(May 8) – The House Finance Committee voted 11-2 this afternoon to advance one of the biggest bills of the session – a bipartisan measure to save Colorado hospitals from more than $500 million in budget cuts that would have doomed some rural hospitals and forced every hospital to reduce programs and services.

As amended in the Senate, the bill also makes significant adjustments to the state government’s finances, benefiting public school students, motorists, small business owners and seniors.

“We all have a goal of improving education for our kids,” Majority Leader KC Becker, D-Boulder, told the committee. “We all have a goal of supporting small business. We all have a goal of making sure our hospitals are thriving and sustainable. We all have a goal of helping seniors. This bill does all that.”

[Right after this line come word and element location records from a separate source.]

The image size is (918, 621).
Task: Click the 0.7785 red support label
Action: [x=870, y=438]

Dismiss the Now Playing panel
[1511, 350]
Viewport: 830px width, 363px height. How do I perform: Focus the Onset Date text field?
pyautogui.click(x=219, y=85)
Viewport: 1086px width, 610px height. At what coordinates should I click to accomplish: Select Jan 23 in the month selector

“There is power in collaboration and this bill is a clear example of what we can accomplish when we work together to problem solve,” Speaker Crisanta Duran said. “This is a bill that will help Coloradans in every county in the state.”

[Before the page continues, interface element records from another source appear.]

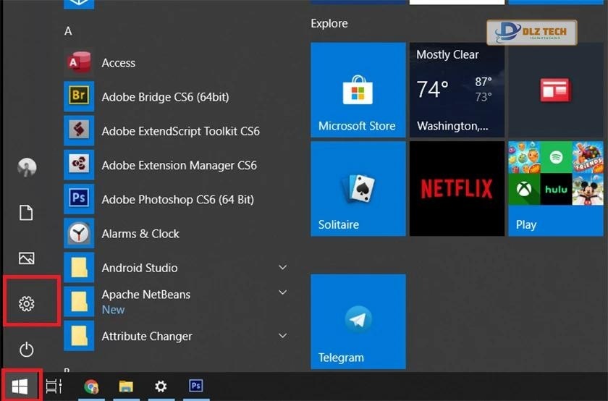
Task: Open File Explorer from the taskbar
Action: pyautogui.click(x=126, y=387)
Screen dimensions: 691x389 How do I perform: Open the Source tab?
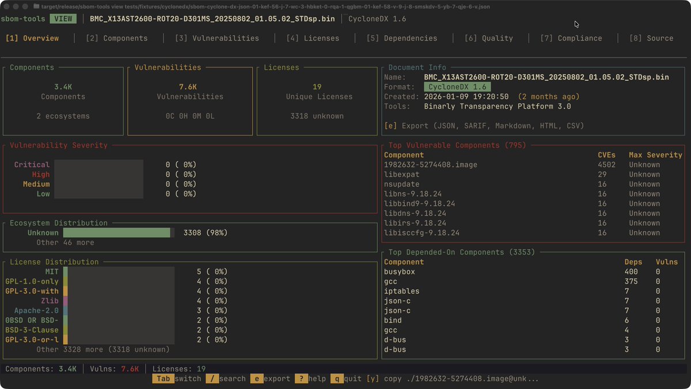651,38
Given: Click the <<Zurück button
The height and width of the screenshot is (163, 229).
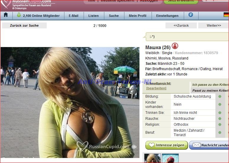Looking at the screenshot, I should click(x=181, y=25).
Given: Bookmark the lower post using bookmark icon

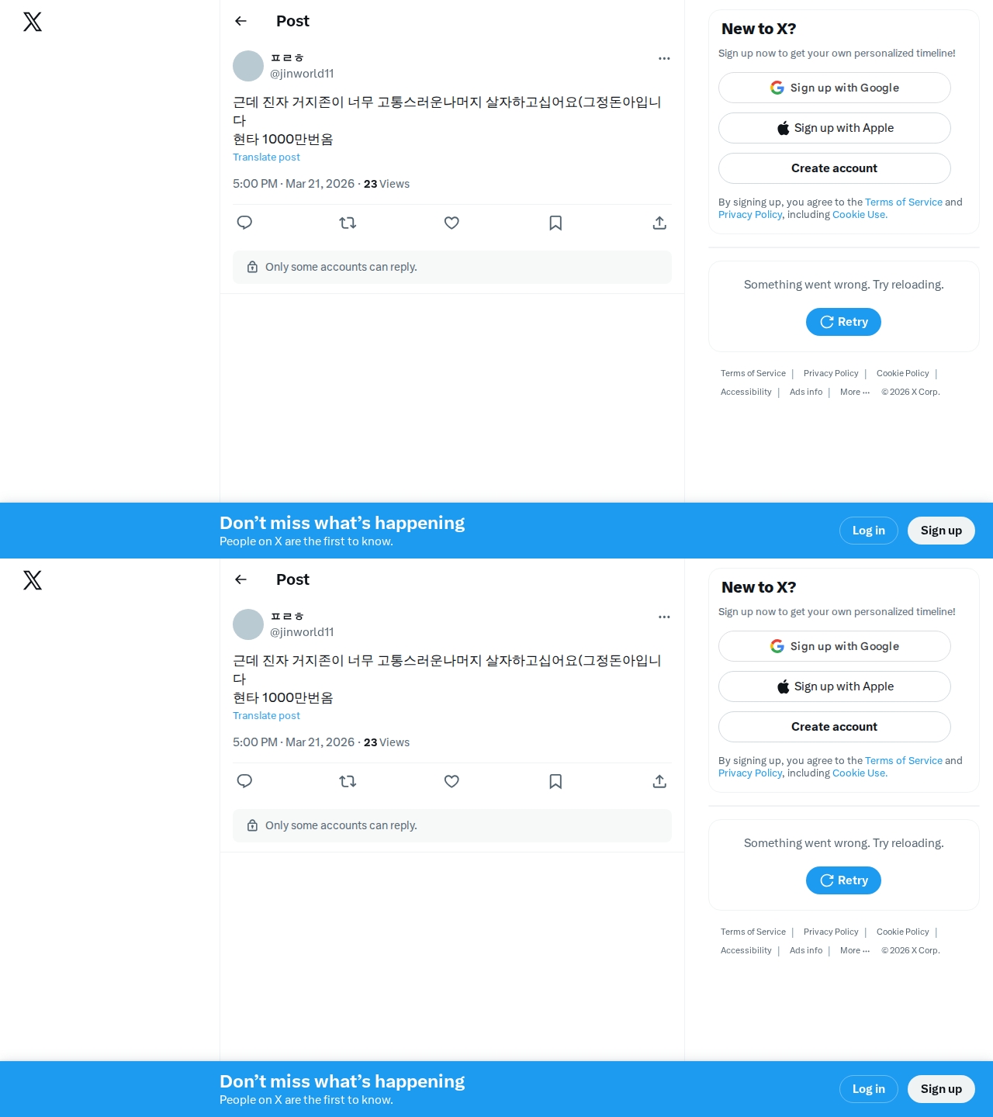Looking at the screenshot, I should (x=555, y=781).
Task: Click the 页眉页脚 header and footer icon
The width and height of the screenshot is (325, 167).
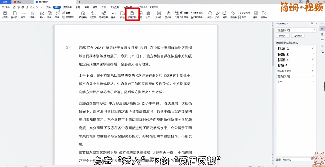Action: (132, 15)
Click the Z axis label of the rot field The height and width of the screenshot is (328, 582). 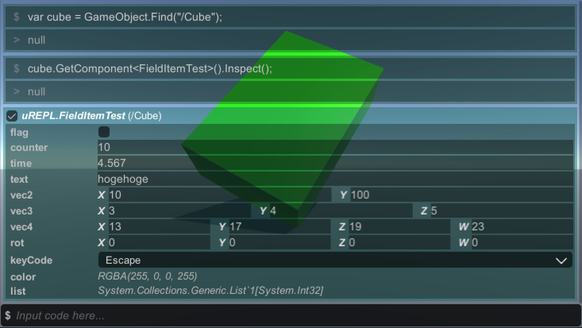click(x=341, y=242)
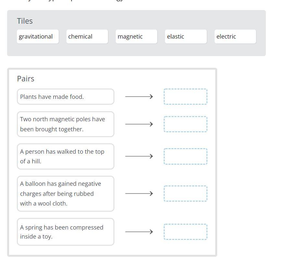Click the arrow beside plants food statement
The image size is (294, 260).
click(139, 97)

SB17-267, which is sponsored in the House by Majority Leader Becker and Rep. Jon Becker, R-Fort Morgan, passed the Senate this morning. The bill would:

  • Repeal the hospital provider fee, a device instituted in 2009 to draw federal matching funds to reduce hospitals’ unreimbursed costs for treating indigent or uninsured patients. The problem is that the roughly $700 million paid by hospitals each year counts against the state’s Referendum C revenue cap, forcing cuts to schools, roads and other critical state priorities.
  • Reconstitute the hospital provider fee as a state enterprise, still drawing federal matching funds but exempt from the Ref C cap and separate from the rest of the budget.

Some of the Ref C cap headroom freed up by the hospital provider fee shift would be allocated to

  • Reduce the cap by $200 million.
  • Dedicate $100 million from the general fund and $50 million from the Highway Users Tax Fund to purchase nearly $2 billion in certificates of participation, including $1.8 billion for transportation projects and $120 million for other capital construction over the next four years.
  • Increase the exemption from the business personal property tax to the first $18,000 of taxable property, increasing the property subject to the tax break by $10,700 and decreasing state revenue by $37 million.
  • Dedicate $30 million for rural schools.
  • Allocate $29 million a year in marijuana taxes to the Education Fund.

The amended bill also

  • Reconstitutes the senior homestead property tax exemption as the first rebate to taxpayers in years when TABOR rebates are mandated, helping Colorado seniors stay in their homes and protecting this important exemption during economic downturns.
  • Requires increased copayments from Medicaid patients for pharmacy services and hospital outpatient services. The copay for a typical prescription – a brand-name drug – would increase from $3 to $4. Other services that are currently exempt from Medicaid copays will remain exempt, and children, pregnant women and mothers of newborns, patients in institutions, and breast and cervical cancer patients would remain exempt from copays.
  • Eliminates the existing 2.9 percent state sales tax on marijuana and increases the state’s excise tax on marijuana from 10 percent to 15 percent, for a net increase in marijuana taxes of 2.1 percent.
  • Turns off the on-again, off-again SB09-228 transportation funding mechanism after SB17-262 transfers to CDOT – $79 million this year, $79 million next year – are completed.
  • Requires a mandatory calculation of a 2 percent across-the-board reduction for all departments of government, except for the state Department of Transportation, the Department of Education and those departments outside of the governor’s purview, principally the Secretary of State’s office and the Attorney General’s office.
  • Requires the state to seek federal approval and dollars to build an enhanced pediatric health home for children with complex medical conditions.

SB17-267 goes to the Appropriations Committee, which will hear it this afternoon.